L’ultima immagine a conclusione della sequenza, pubblicata da un altro contatto, stravolgeva tutto il film precedente.
Eccola:
Questa foto era un pugno nello stomaco. Chi non rimane sconvolto da questa immagine, della drammaticità, dalla forza sconvolgente che ha; la foto di un incubo che nessun bimbo dovrebbe mai vivere.
Quando vediamo immagini del genere, oltre a restare profondamente colpiti, facciamo svariate considerazioni fra cui, probabilmente la più comune, quella in cui critichiamo il nostro mondo perchè da troppo a qualcuno e niente ad altri. E’ quasi uno standard questo tipo di ragionamento. Poi si volta pagina e tuttociò passa nel cassetto delle considerazioni che non portano niente e che restano li fino alla prossima volta che la TV o Internet passerà medesime immagini.
Tornando alla sequenza di immagini, mi sono sorpreso di come le fotografie se assemblate in modo coerente, possano dare ancora più forza ad un messaggio.
Qui si seguito pubblico una sequenza simile a quella che ho visto su Facebook, concludendo con quella finale, che era proprio quella pubblicata sopra:
Ora ci si potrebbe sbizzarrire in svariati commenti riguardo le contraddizioni del nostro mondo e fare mille discorsi su questo osservando questa sequenza di scatti. Mi limito tuttavia a tenere “basso” il livello di questo post, facendo notare come la fotografia possa cambiare l’emozione o sensazione che dà in funzione di come essa venga proposta.

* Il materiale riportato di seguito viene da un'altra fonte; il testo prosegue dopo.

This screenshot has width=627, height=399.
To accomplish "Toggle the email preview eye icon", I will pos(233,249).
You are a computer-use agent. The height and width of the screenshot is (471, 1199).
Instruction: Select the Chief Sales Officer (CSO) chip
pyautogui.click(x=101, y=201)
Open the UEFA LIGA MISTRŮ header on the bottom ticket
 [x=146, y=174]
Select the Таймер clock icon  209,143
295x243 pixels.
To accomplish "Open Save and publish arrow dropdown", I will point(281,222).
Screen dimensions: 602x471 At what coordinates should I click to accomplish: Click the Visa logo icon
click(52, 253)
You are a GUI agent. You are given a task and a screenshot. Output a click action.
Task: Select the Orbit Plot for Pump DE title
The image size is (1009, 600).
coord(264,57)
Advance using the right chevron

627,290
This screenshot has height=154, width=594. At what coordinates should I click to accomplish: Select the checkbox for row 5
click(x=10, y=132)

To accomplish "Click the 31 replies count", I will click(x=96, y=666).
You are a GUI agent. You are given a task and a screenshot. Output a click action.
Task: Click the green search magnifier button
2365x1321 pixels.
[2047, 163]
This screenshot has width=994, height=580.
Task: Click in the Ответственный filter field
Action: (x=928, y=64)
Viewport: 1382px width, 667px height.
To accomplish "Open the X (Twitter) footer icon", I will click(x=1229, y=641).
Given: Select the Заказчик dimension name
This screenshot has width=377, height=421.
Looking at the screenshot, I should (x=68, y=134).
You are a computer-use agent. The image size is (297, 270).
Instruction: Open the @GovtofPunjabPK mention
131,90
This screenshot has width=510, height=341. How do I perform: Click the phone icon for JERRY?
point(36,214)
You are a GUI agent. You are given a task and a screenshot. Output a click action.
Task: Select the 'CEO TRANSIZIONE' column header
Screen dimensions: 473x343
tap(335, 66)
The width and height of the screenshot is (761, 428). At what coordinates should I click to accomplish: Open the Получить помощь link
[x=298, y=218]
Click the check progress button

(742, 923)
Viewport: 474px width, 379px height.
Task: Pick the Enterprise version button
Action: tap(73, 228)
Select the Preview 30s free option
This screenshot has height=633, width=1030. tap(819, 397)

Se ci si sofferma sullo scatto singolo, esso acquisisce il massimo della sua forza espressiva. Il messaggio che è in essa contenuto (più o meno celato), è da scovare in quella singola immagine, sperando che chi la osserva abbia quella sensibilità per vederlo. In molti casi esso è molto diretto e visibile, come certamente lo è nella foto singola pubblicata, in altri rimane nascosto, come mi capita di dire spesso, nelle pieghe della luce.
Ma la forza della fotografia è anche da ritrovarsi nella possibilità che un autore ha di guidare l’osservatore ancora più precisamente e all’interno di una “strada” ben tracciata, che difficilmente consente svarioni o uscite di strada. Quasi per naturale sviluppo, si arriva alla meta.
Con una sequenza di scatti, si può incanalare un pensiero. Ed è quello che il caso ha voluto, per mostrare in modo diverso e ancora meglio, quel contrasto e contraddizione del nostro mondo, che così tante volte ci sconvolge e un secondo dopo ci lascia indifferenti.
Il contrasto in fotografia è una delle “tecniche” più forti da utilizzare come canale comunicativo, sia esso preso singolarmente e all’interno di uno scatto, che ottenuto tramite sequenza, consapevolmente sviluppata, di singole immagini.